### Problems to work on
a) Answer these questions about the court opinion, one per line:
(i) Under which act do the respondents argue that the petition is time-barred?
(ii) At which institution is the petitioner an inmate?
(iii) On what date did Hopkins plead guilty in all four cases?
b) Extend the court opinion by writing what comes after its final sentence.

### Selected passage
.....

United States District Court, D. Maryland, Southern Division
PAUL W. GRIMM, District Judge.
Petitioner has sought a writ of habeas corpus on the grounds that his mental disabilities and mental health issues prevented him from entering a voluntary and knowing plea and that he received ineffective assistance of counsel. Respondents have entered a limited response arguing that the petition is time-barred under the Anti-Terrorism and Effective Death Penalty Act ("AEDPA"). Petitioner acknowledges that his petition was untimely, but argues that the statute of limitations should be equitably tolled because of his significant mental disabilities and his efforts to seek timely post-conviction relief. I agree with Petitioner and find that the limitations period is equitably tolled.
Petitioner McKenzie Hopkins is an inmate in Patuxent Institution in Jessup, Maryland. Hopkins had been charged in four separate cases in the Circuit Court for Baltimore City and entered a guilty plea in all four cases on May 24, 2007. See Case Information Sheets, Limited Answer to Petition for Writ of Habeas Corpus and Order to Show Cause ("Limited Resp.") Ex. 1, ECF No. 25-1. He was sentenced to life imprisonment, all but thirty-five years suspended. Plea Hr'g Tr. 34:2-14, Mem. of Law in Supp. of Pet. for Writ of Habeas Corpus Pursuant to 28 U.S.C. § 2254 by a Person in State Custody ("Pet'r's Mem.") Ex. 12, ECF No. 22-7. Hopkins did not seek a direct appeal. Case Inquiry 3, Limited Resp. Ex. 1, ECF No. 25-1.

.....

### Dataset section
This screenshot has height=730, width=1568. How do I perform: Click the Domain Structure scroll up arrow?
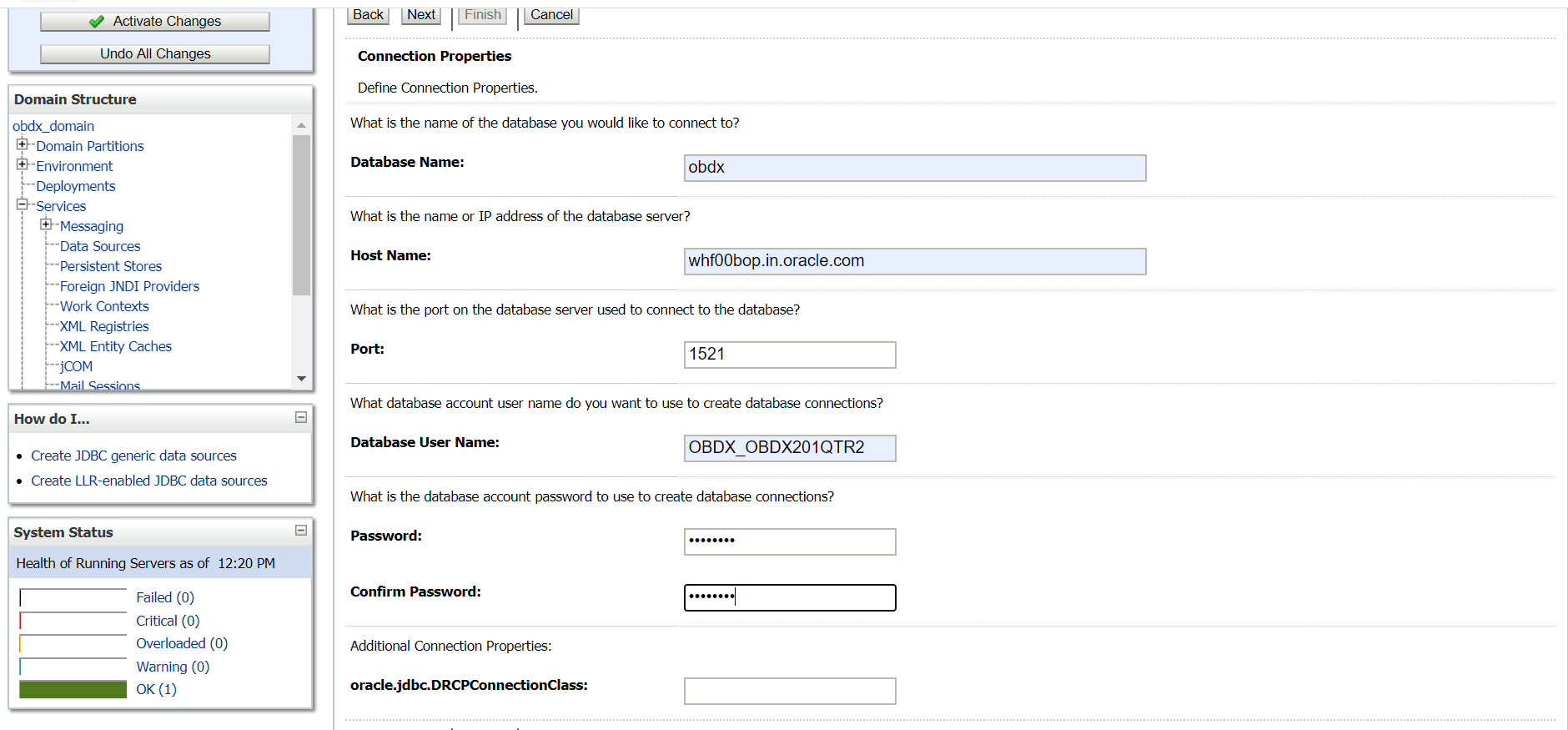[x=301, y=125]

.....

### Answers to the exercises
a)
(i) The Anti-Terrorism and Effective Death Penalty Act ("AEDPA")
(ii) Patuxent Institution in Jessup, Maryland
(iii) May 24, 2007

b)
On July 14, 2011, he filed a pro se petition for post-conviction relief in the Circuit Court for Baltimore County. Pet. for Post-Conviction Relief, Pet'r's Mem. Ex. 14, ECF No. 22-8. Following a hearing on February 10, 2012, Case Inquiry 4, Hopkins's petition was denied on April 16, 2012, id. at 5. He sought leave to appeal to the Court of Special Appeals of Maryland on May 14, 2012, Appl. for Leave to Appeal from the Denial of Post Conviction, Pet'r's Mem. Ex. 17, ECF No. 22-11, which was denied on January 25, 2013, and the mandate issued February 25, 2013. Case Inquiry 5; Mandate, Hopkins v. State, No. 00594 (Md. Ct. Spec. App. Feb. 25, 2013), Limited Resp. Ex. 2, ECF No. 25-2.
Hopkins filed his initial petition for a writ of habeas corpus pursuant to 28 U.S.C. § 2254 on November 7, 2013, dated November 3, 2013. Pet., ECF No. 1. Although his initial petition was difficult to understand, Hopkins claimed that "none of the lawyers that [he] had even considered the fact of [his] mental illness, " Pet. 1, and attached a report suggesting that he may not have been competent to stand trial or enter a plea, Levinson Report, ECF No. 1-2.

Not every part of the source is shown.